The EWPMT and Raven Claw are being roiled out in phases: Phase 1 comprises four spiral enhancements; CD1, CD2, CD3 and CD4. CD1 allowed the EWPMT/Raven Claw architecture to perform EW mission planning and electronic attack targeting. CD2 conferred the ability to perform dynamic spectrum management. This is an important consideration to avoid electromagnetic fratricide i.e. the danger that one’s own emitters will be inadvertently jammed during electronic attack missions. CD3 will cover the integration of additional US Army sensors beyond those already connecting with the EWPMT/Raven Claw architecture.
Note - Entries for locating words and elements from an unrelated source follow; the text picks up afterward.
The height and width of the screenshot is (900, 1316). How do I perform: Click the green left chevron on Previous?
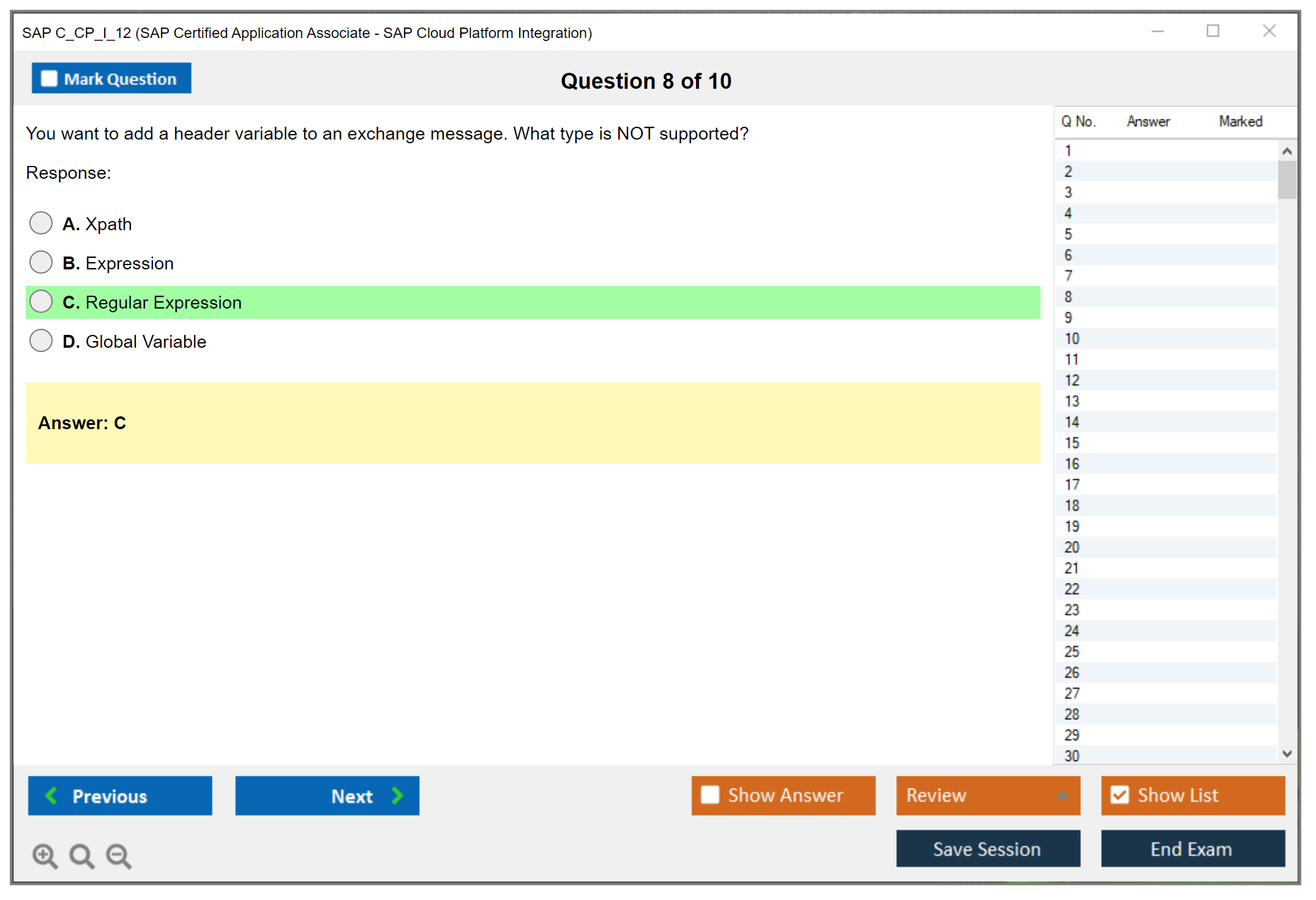point(51,796)
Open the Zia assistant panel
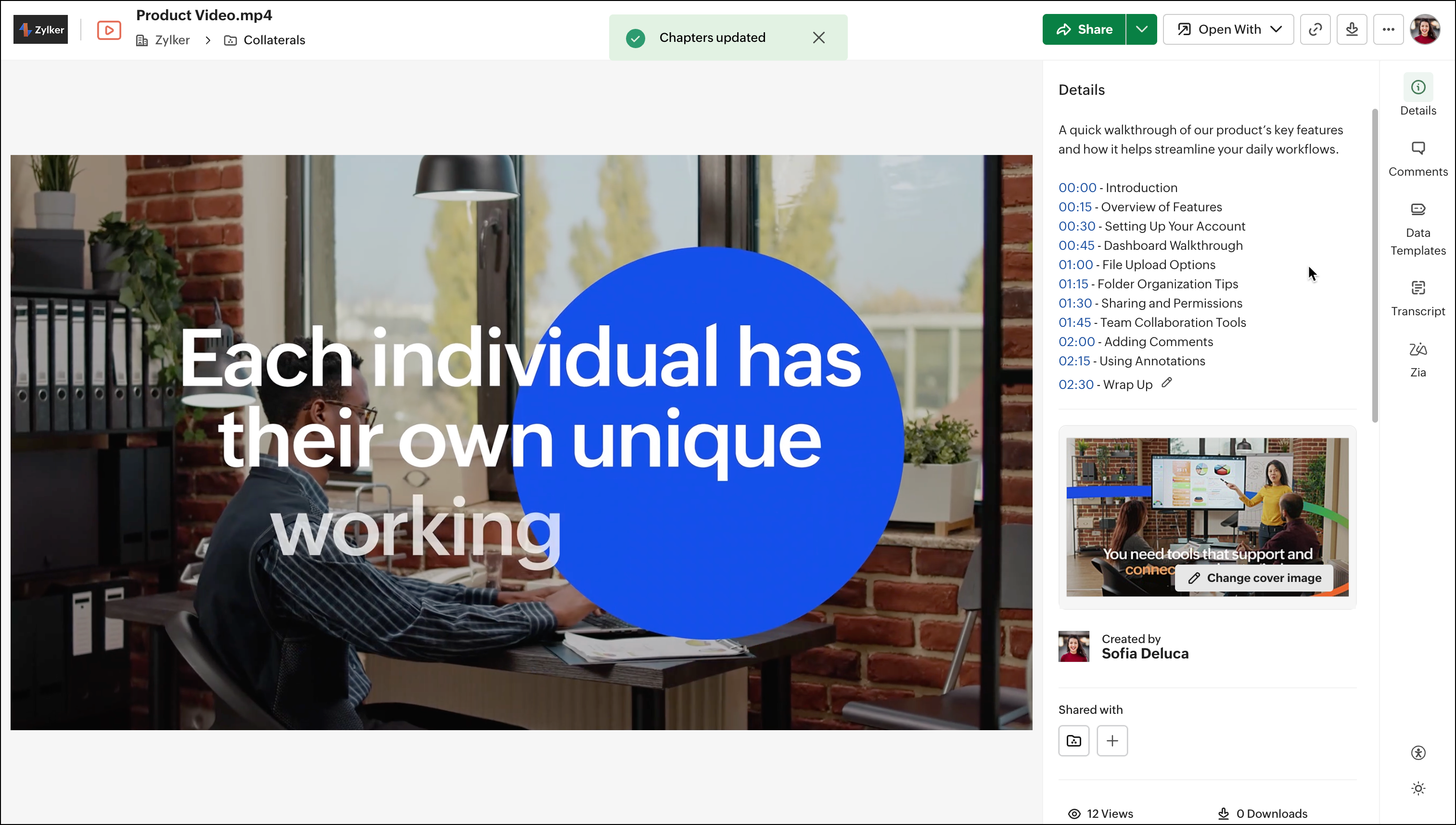The height and width of the screenshot is (825, 1456). pyautogui.click(x=1418, y=359)
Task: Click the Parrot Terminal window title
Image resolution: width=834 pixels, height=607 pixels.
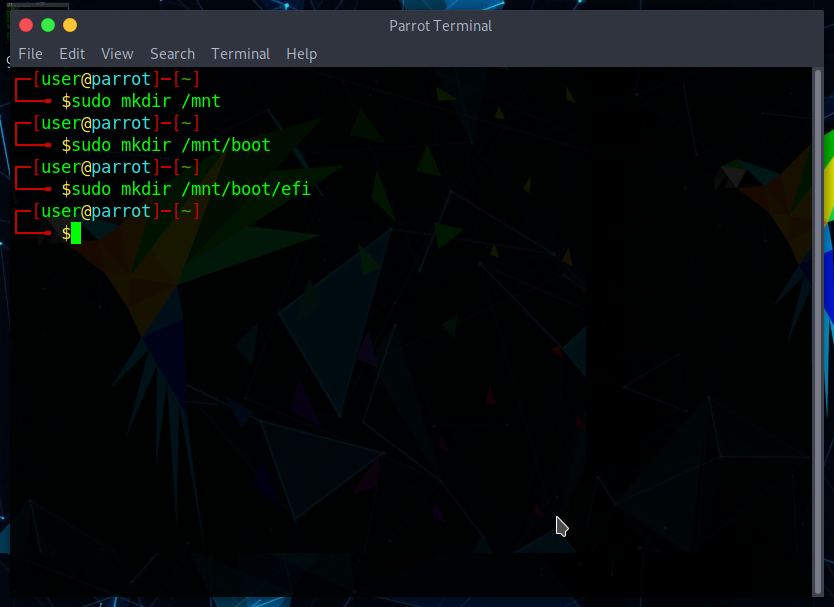Action: click(440, 26)
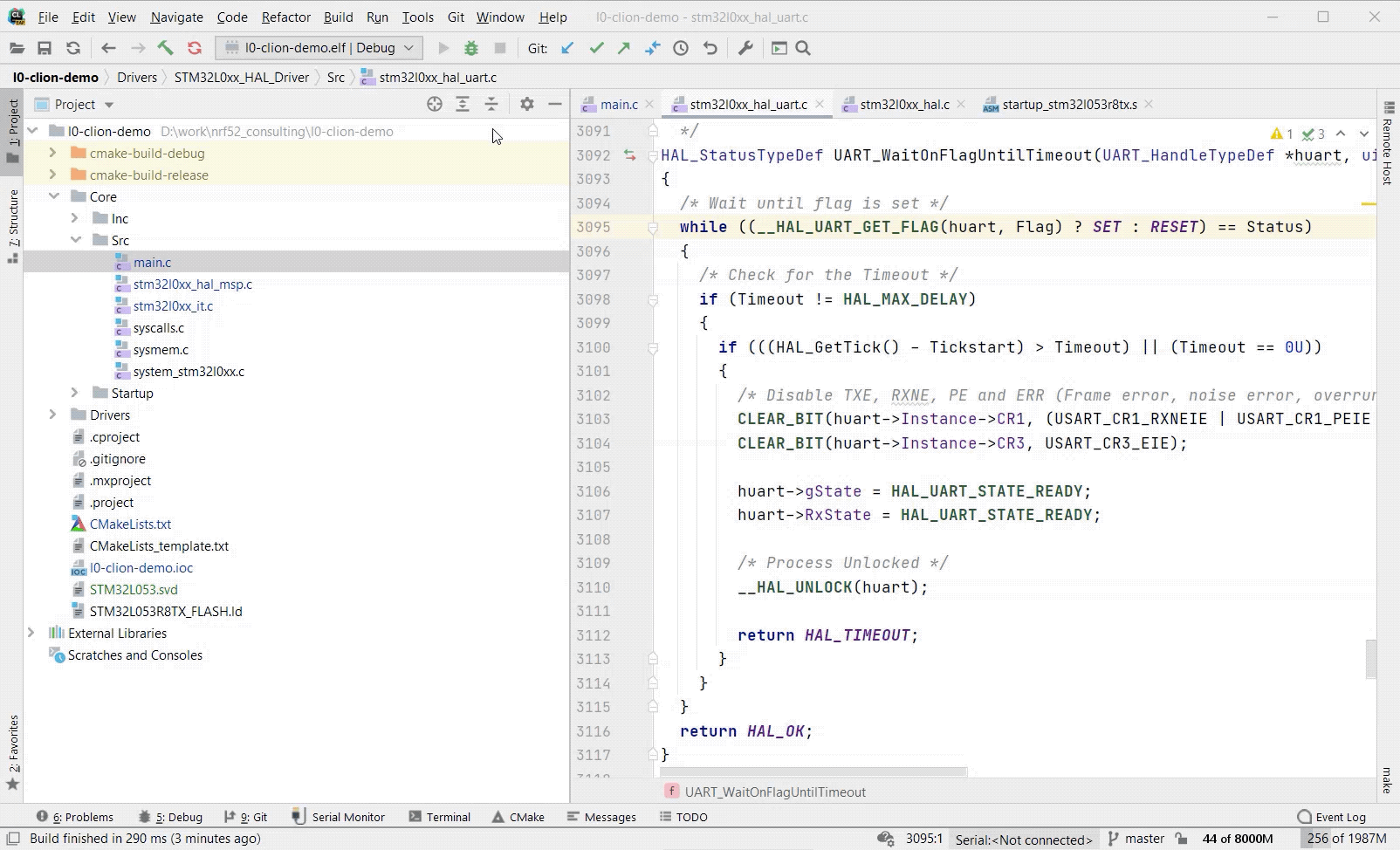Screen dimensions: 1400x850
Task: Select opened file with the crosshair icon
Action: click(435, 104)
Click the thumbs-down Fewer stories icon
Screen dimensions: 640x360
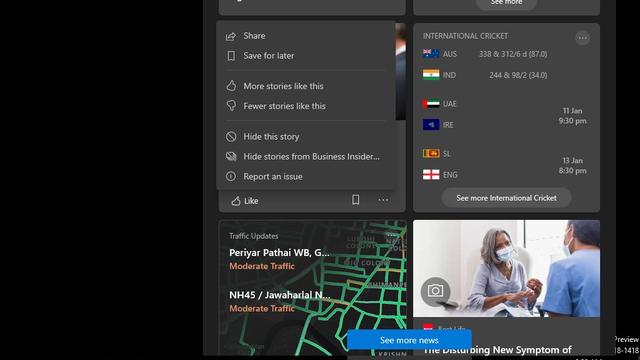tap(231, 106)
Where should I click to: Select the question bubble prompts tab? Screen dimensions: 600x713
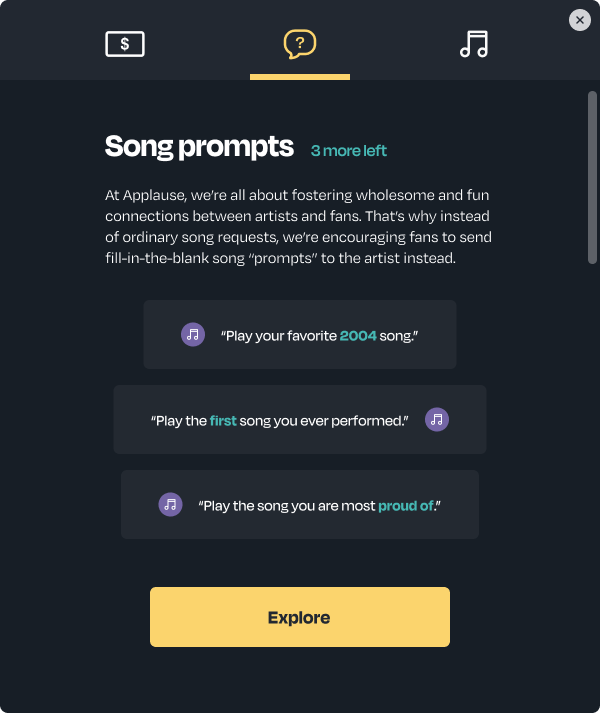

Presently the US Army uses L3 Linkabit’s AN/MLQ-40(V) Prophet SIGINT collection vehicle and General Dynamics’ AN/MLQ-44(V) Prophet Enhanced platform which can gather SIGINT either stationary or on the move. The latter includes a manpack SIGINT system facilitating dismounted SIGINT collection. The AN/MLQ-44(V) and AN/FLQ-15(V)3 Ground Auto-Targeting Observation/Reactive Jammer are mobile and fixed-site SIGINT and electronic attack systems. As well as these legacy EW systems, new US Army capabilities can connect to the EWPMT/Raven Claw architecture. These include the Terrestrial Layered System and the EW Tactical Vehicle: The latter is used on a MaxxPro Dash mine-resistant/ambush protected four-wheel drive vehicle. This carries the Tactical EW System (TEWS) reportedly closely based on the SRC AN/VRC-12(V)5 Sabre Fury EW system. The AN/VRC-12(V) is in turn based on the firm’s AN/VLQ-12 series CREW (Counter Remote Controlled Improvised Explosive Device EW) Duke system. Raven Claw directly connects to the Versatile Radio Observation and Direction Finding Modular Adaptive Transmitter (VMAX) and the TEWS. Whereas TEWS is vehicle-borne, the VMAX is a dismounted system providing soldiers with the capability to locate and jam threats.
Raytheon stated that CD1 and CD2 have already been delivered. It continued that CD3 will add all of the capabilities of Raven Claw to the EWPMT. CD1 allowed EW officers “to look at the spectrum across the area of operation to plan, coordinate, manage and deconflict EW activities.” CD2, meanwhile, enhanced the EWPMT’s ability to aid spectrum management: “Spectrum management planning involves the ability to plan out how forces manoeuvre through the spectrum without impacting friendly forces’ capabilities,” Raytheon’s statement noted. CD3 will also allow the EWPMT to be used in a “mission environment against threats.” Over the longer term, a cyber capability could be added to the EWPMT enabling it to be used for the mission planning, management and command and control of cyber warfare: “EWPMT has a flexible and open architecture, which enable us to include cyber capabilities that can support multi-domain operations. That includes combining cyber and EW operations.” The firm states that it has already demonstrated such capabilities as a result of its internally-funded Cyber and Electromagnetic Battle Management (CEMDM) initiative which could extend the EWPMT’s capabilities to tactical cyber operations, and the management and remote control of cyber and EW assets, the company continued. The US Army also expects to roll out CD4 into the EWPMT/Raven Claw architecture. Official US Army documents state that this could allow the remote control and management of disparate EW assets, and enhance the systems’ targeting capabilities. It does not appear to have been disclosed by the force whether this will see cyber capabilities being added to the EWPMT, and the possible timelines for CD4’s implementation.